Baba Yaga
Enzo 11:15 - Appartement de Lola; attaché au bout du lit
L'appartement sentait les agrumes et le chèvrefeuille, avec une pointe chaleureuse de sucre brun — comme un cocktail féminin rétro laissé sur une terrasse ensoleillée. Il ne sentait pas la salle de meurtre. Il sentait comme elle.
Ça ressemble de moins en moins à un coup. Elle a une chauve-souris en peluche en pyjama posée sur son oreiller. Pas très menaçant.
Enzo se déplaça contre les cordes, ajustant son poids avec un grognement bas.

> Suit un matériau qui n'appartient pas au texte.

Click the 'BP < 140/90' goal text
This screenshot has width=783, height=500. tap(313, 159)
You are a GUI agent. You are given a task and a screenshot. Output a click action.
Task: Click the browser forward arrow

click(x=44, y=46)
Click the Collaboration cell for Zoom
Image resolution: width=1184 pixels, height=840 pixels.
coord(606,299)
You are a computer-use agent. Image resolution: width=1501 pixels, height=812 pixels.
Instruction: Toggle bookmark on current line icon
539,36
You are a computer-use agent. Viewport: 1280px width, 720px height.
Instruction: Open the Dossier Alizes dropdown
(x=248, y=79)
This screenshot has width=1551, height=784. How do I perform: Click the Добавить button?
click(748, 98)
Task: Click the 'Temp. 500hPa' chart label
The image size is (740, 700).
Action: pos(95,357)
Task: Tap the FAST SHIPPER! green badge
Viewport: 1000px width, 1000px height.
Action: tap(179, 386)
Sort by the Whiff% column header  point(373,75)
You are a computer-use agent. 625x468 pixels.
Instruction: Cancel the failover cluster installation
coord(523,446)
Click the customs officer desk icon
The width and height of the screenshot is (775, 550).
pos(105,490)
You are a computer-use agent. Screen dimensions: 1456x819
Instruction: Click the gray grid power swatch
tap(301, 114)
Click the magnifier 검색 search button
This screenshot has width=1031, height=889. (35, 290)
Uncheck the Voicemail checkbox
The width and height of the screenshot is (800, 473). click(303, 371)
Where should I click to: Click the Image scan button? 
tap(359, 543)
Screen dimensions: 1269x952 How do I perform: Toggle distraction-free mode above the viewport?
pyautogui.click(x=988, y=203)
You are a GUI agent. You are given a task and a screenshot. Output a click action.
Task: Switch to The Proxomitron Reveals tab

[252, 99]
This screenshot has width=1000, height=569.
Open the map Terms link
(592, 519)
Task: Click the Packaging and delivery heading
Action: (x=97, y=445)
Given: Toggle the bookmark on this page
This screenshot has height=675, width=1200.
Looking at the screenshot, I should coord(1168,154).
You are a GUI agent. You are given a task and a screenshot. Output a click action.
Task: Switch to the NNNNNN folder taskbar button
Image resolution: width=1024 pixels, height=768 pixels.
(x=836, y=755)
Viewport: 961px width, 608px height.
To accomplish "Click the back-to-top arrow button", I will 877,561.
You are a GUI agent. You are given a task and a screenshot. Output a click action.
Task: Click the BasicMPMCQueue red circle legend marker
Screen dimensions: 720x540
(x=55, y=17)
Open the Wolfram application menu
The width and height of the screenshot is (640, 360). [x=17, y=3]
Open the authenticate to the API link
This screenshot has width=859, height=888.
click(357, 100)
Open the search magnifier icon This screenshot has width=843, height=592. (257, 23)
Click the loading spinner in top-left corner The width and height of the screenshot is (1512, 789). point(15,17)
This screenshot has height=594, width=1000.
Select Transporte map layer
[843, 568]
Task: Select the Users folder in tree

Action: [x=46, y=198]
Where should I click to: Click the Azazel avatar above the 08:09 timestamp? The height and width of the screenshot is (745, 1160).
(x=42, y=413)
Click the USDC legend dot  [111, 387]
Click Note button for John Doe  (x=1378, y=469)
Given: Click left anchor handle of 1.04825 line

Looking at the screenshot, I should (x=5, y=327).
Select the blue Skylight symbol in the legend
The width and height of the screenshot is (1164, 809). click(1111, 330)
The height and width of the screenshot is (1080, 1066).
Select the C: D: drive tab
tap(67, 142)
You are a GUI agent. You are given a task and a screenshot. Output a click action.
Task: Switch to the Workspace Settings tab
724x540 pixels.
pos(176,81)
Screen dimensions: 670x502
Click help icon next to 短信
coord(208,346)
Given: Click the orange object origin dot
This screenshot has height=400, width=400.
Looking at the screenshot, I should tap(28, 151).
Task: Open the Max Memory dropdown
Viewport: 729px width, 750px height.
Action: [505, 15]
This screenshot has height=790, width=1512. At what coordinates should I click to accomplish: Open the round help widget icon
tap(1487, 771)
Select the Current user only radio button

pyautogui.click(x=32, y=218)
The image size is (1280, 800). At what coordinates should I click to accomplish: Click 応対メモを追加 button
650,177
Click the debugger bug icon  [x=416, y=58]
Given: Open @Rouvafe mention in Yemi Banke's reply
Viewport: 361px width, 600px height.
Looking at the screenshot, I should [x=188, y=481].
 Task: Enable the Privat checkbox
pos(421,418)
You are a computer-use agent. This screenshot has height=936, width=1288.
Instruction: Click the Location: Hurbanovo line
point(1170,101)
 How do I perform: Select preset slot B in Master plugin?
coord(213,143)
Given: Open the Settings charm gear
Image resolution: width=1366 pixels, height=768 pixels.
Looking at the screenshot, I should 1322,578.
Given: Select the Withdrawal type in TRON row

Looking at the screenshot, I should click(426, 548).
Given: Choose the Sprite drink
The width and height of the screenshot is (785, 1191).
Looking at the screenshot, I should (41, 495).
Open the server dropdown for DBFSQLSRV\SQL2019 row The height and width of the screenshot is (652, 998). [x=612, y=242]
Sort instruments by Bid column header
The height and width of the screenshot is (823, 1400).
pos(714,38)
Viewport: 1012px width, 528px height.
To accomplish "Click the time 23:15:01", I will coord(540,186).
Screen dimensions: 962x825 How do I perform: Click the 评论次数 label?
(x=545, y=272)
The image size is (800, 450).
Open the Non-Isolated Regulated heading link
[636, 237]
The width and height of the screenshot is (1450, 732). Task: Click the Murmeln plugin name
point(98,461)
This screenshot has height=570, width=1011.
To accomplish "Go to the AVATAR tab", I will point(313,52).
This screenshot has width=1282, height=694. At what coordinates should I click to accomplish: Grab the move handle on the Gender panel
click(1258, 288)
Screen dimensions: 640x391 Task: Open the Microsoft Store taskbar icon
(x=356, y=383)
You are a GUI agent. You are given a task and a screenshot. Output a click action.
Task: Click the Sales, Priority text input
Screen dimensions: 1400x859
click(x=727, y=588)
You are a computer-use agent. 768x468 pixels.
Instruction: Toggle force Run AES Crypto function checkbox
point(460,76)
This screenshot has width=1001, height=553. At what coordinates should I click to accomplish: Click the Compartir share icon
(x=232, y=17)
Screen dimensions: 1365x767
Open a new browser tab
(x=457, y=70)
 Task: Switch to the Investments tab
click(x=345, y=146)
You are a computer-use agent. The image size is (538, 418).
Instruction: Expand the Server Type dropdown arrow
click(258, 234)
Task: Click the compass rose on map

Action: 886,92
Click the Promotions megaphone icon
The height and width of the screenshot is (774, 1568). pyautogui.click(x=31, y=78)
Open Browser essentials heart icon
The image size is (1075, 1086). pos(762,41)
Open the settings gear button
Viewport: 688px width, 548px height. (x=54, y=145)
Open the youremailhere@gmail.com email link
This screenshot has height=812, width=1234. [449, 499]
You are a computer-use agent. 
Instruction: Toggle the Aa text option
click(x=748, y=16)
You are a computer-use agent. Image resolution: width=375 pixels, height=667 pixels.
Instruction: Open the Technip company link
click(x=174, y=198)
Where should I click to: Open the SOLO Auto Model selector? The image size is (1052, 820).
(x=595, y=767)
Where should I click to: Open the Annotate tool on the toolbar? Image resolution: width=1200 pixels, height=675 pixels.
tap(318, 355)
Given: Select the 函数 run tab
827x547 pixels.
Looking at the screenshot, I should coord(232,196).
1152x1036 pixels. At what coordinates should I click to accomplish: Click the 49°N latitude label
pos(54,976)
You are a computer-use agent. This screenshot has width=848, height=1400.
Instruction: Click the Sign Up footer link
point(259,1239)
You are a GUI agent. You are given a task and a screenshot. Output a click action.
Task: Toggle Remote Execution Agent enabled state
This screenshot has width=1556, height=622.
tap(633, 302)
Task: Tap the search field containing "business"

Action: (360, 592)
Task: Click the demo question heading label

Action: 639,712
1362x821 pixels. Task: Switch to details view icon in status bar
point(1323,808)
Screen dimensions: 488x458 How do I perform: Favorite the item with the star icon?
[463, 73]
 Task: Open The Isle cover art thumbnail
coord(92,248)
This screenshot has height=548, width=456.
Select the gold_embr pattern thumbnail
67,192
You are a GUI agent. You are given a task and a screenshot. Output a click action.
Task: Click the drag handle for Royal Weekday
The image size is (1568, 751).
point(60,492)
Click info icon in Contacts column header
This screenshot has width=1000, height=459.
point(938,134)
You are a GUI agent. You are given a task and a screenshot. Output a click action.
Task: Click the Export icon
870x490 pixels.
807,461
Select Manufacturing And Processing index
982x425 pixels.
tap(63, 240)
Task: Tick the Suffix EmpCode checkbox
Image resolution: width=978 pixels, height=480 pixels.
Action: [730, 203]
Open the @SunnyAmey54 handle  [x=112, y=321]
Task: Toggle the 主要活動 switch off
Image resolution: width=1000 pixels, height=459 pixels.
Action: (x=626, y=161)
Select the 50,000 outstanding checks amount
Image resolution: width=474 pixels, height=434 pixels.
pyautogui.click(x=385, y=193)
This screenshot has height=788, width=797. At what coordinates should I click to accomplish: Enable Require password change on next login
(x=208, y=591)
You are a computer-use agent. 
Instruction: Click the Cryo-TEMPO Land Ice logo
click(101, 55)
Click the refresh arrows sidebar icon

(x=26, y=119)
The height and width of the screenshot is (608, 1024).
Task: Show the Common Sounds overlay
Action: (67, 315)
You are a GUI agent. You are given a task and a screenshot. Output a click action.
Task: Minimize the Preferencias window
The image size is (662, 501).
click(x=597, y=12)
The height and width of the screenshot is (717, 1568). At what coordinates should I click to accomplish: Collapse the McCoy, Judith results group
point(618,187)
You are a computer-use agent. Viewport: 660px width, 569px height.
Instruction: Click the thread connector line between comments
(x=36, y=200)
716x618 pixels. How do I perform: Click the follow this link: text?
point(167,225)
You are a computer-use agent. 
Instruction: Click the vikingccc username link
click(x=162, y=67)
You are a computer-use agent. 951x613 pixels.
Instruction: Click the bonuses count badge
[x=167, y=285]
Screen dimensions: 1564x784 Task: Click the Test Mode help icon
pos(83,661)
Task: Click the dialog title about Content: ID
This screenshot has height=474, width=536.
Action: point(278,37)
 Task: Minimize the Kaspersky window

Son corps lui faisait mal, six pieds quatre et ce foutu lit l'obligeait à se recroqueviller légèrement, s'il s'étirait, il tomberait du lit mais n'irait pas très loin puisqu'il était attaché entre les deux poteaux. Les liens ne mordaient pas sa peau, mais les nœuds — ils n'étaient pas l'œuvre d'un amateur.
Comment diable cette petite femme a-t-elle pu faire ces nœuds si complexes ? C'est bon, tu t'es échappé de pire, jamais retenu comme ça mais je peux m'en sortir. Eventuellement.
La porte s'ouvrit.
Des clés. Des pas. Des sacs de courses qui bruissent.
« Lola ? J'ai apporté ton thé à la fleur d'oranger que tu aimes— »
Silence.
Enzo tourna la tête.
Une petite femme aux cheveux blancs se tenait dans l'embrasure de la porte, le regardant comme s'il était un chat sur le comptoir — pas censé être là, mais pas surprenant non plus.
Ok, elle n'a pas l'air menaçante. Cette femme va sûrement détacher quelqu'un qui manifestement ne veut pas être attaché.
Elle portait un sweat à capuche délavé qui disait :
MEILLEURE GRAND-MÈRE DU MONDE.
Et n'avait pas l'air alarmée le moins du monde.
« …Vous devez être la raison pour laquelle elle est partie si précipitamment, » murmura la femme en posant ses sacs. « Hein. »
Enzo haussa un sourcil. « Vous ne semblez pas surpris de trouver quelqu'un attaché au lit. »
« Mon garçon, avec la vie que j'ai menée, rien ne me surprend. »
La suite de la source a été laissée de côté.